In Codelfa Constructions Pty Ltd v State Rail Authority of New South Wales, Mason J developed the “true rule” of contractual construction, which determines the extent of admissibility of surrounding circumstances in this context. This paper explores the approach to contractual construction taken by the High Court in more recent times, in light of Mason J’s judgment in Codelfa.
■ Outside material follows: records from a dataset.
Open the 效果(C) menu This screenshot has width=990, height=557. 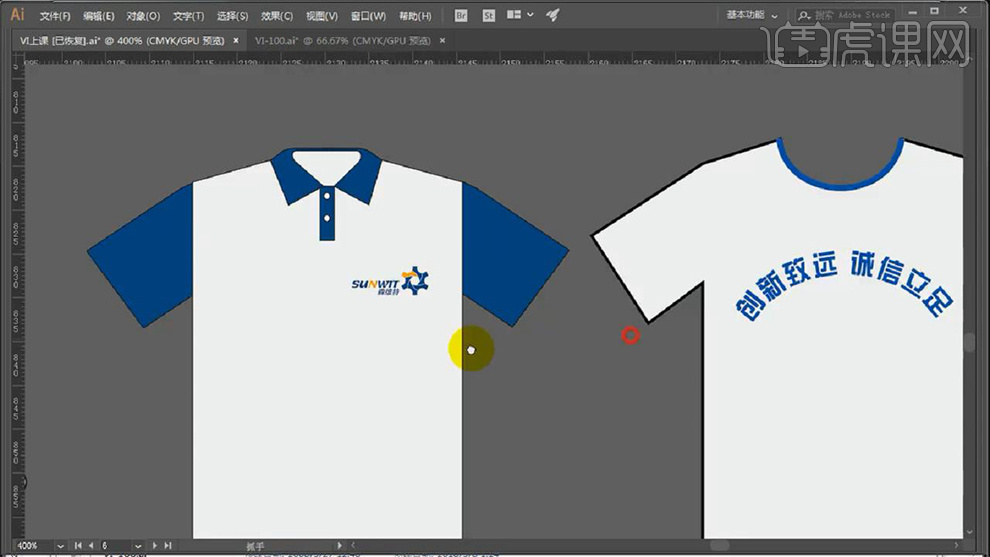click(x=277, y=16)
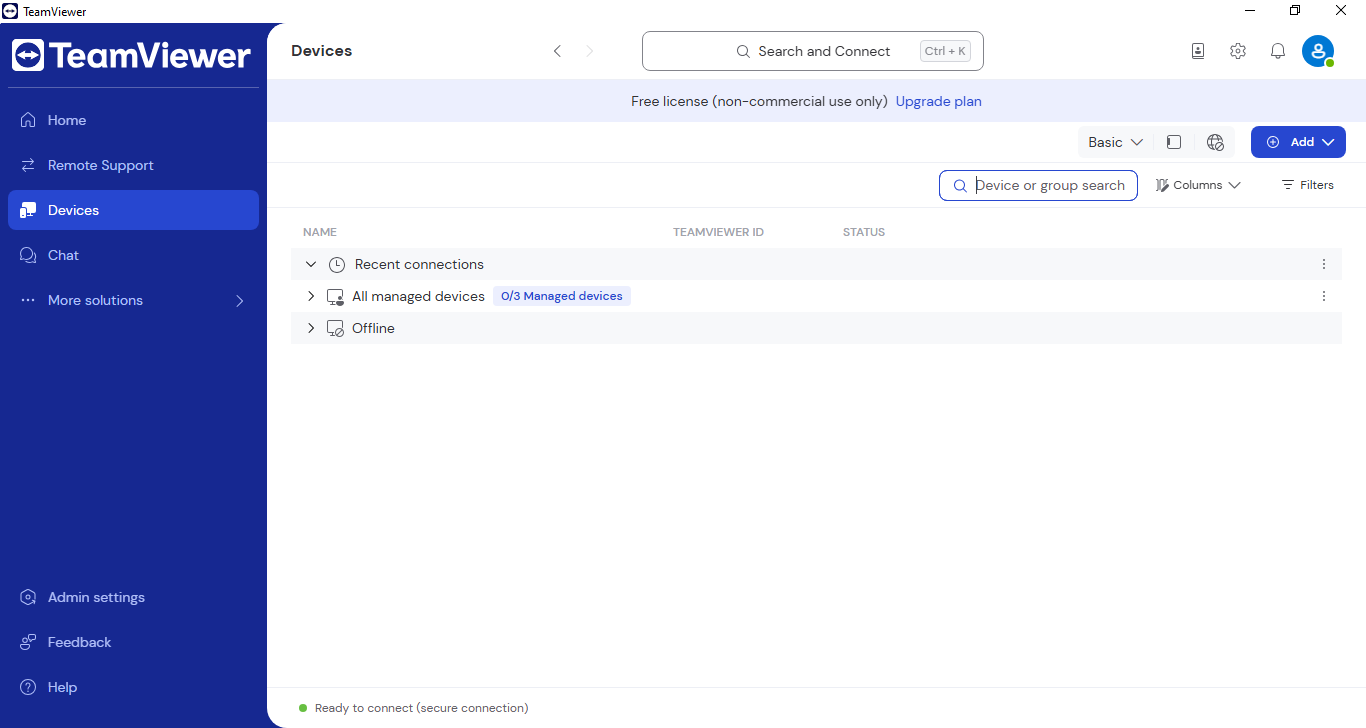Open the Columns dropdown

pyautogui.click(x=1198, y=185)
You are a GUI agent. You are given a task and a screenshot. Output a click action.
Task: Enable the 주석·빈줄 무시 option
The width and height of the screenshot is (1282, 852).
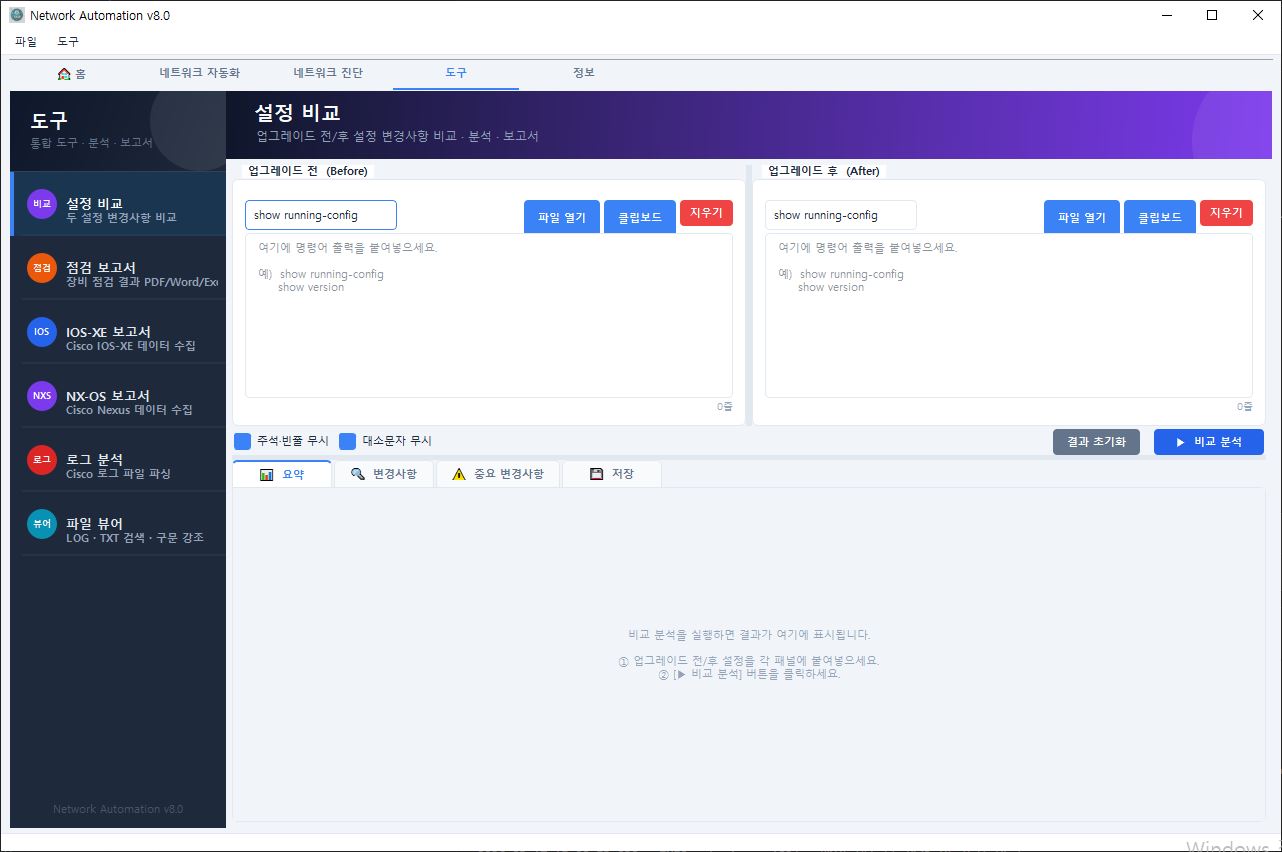[241, 441]
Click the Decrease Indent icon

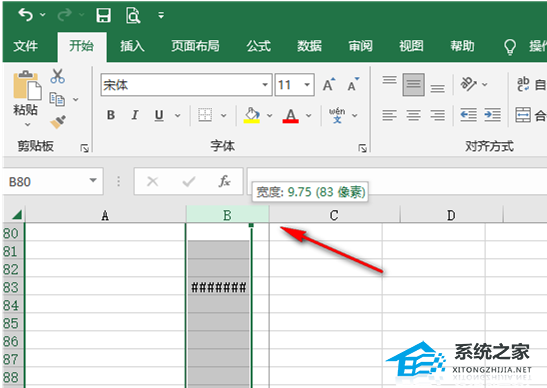click(468, 114)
The High Court has handed down nine judgments since 2000 which deal expressly with the construction of contracts, and these cases demonstrate that Mason J’s statements in Codelfa remain reconciled with the High Court’s recent approach. These cases further demonstrate that the orthodox principles of contractual construction, which steer away from external context and focus on internal content, continue to be more decisive of the construction of particular terms.